Sermon sur la chute de Rome
Dans Cinacittà, Tommaso Pincio nous conte d’abord la chute d’un homme. Un homme petit, anonyme, pas forcément très rayonnant mais néanmoins attachant. Flemmard, passif, critique, caricatural, c’est à travers ses yeux que nous découvrons la nouvelle Rome, sous domination chinoise. Ne mâchant pas ses mots sur les nouveaux maîtres, il les décrit comme un peuple haïssable, égoïste, qui n’a aucune morale et ne pense d’abord qu’à ses intérêts propres.

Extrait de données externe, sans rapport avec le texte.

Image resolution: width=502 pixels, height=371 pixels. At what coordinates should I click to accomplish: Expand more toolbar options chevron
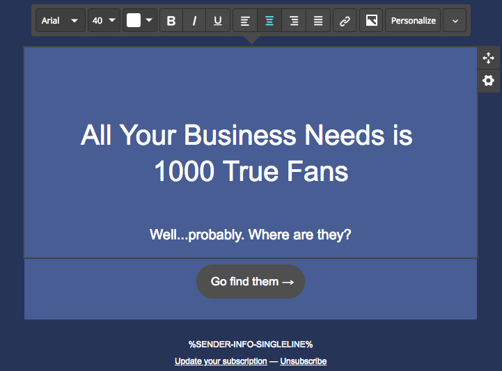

Mais ce tableau sert surtout à illustrer les peurs d’une époque: réchauffement climatique, dévaluation de la monnaie, perte de contrôle, émergence de la Chine en nouvelle puissance économique, incapacité à agir, à avoir la main sur les changements mondiaux… Si les clichés du narrateur n’épargnent pas les Chinois, les italiens ne sont pas en reste: indolents, fuyants, figés dans une scène de Dolce Vita devant la fontaine de Trevi, le Romain se complaît dans son image romantique et se retrouve incapable de prendre la mesure du moindre événement.
La narration morcelée nous emmène tant dans la vie inconstante du narrateur que dans les derniers sursauts d’une ville qui a plié sous le poids de son reflet et qui ne renvoie plus d’elle qu’une image surannée.
Distillant au fil des pensées digressives de son personnage principal les indices sur l’intrigue majeure du roman, Tommaso Pincio (oui oui, c’est un pseudo en hommage à Thomas Pynchon!) nous livre une enquête passionnante doublée d’une illustration du ressentiment d’une société peureuse et passive qui cherche une réponse simpliste à des problèmes qu’elle n’arrive pas à affronter, le tout avec une maîtrise de l’écriture et une construction impressionnante. Un petit bijou!